Unsupervised hierarchical clustering and non-parametric statistical analysis comparing the activation status of a first set of 120 signaling proteins in day 10 erythroid precursors from 3 CB and 3 AB was performed. The phospho-proteomic profile of cells derived from the 3 AB was remarkably similar, as was that of cells derived from the 3 CB. Among those 120 proteins, 25 proteins were differently activated (p=0.049) in dexamethasone treated precursors derived from AB or CB. AB-derived cells expressed activated levels of KIT (both in terms of amount and of levels of phosphorylation at tyrosine Y719 and Y703), PDGFR beta and Bcl-2 while CB-derived erythroid precursors expressed activated levels of mTOR, p70S6K, Src and PKC delta among others, and increased expression of RANKL.

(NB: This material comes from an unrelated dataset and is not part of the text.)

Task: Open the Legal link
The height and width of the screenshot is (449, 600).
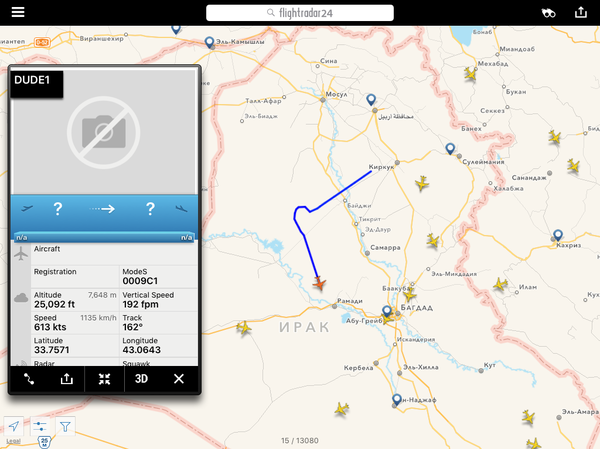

In conclusion, these data indicate that DXM sustains massive erythroid expansion of both CB- and AB-derived erythroblasts by inducing the generation of erythroid precursors similar in phenotype to the stress-specific erythroid precursors identified in mice. However, the biological properties of the erythroid precursors derived from AB and CB are different. The self-renewal state of AB-derived precursors does not impairs maturation potential and is probably driven by receptor tyrosine kinases (KIT and PDGFR) while the self-renewal potential of the CB-derived precusors is associated with loss of maturation potential which may occur through a cytoplasmic signaling network activation involving mTOR and Src.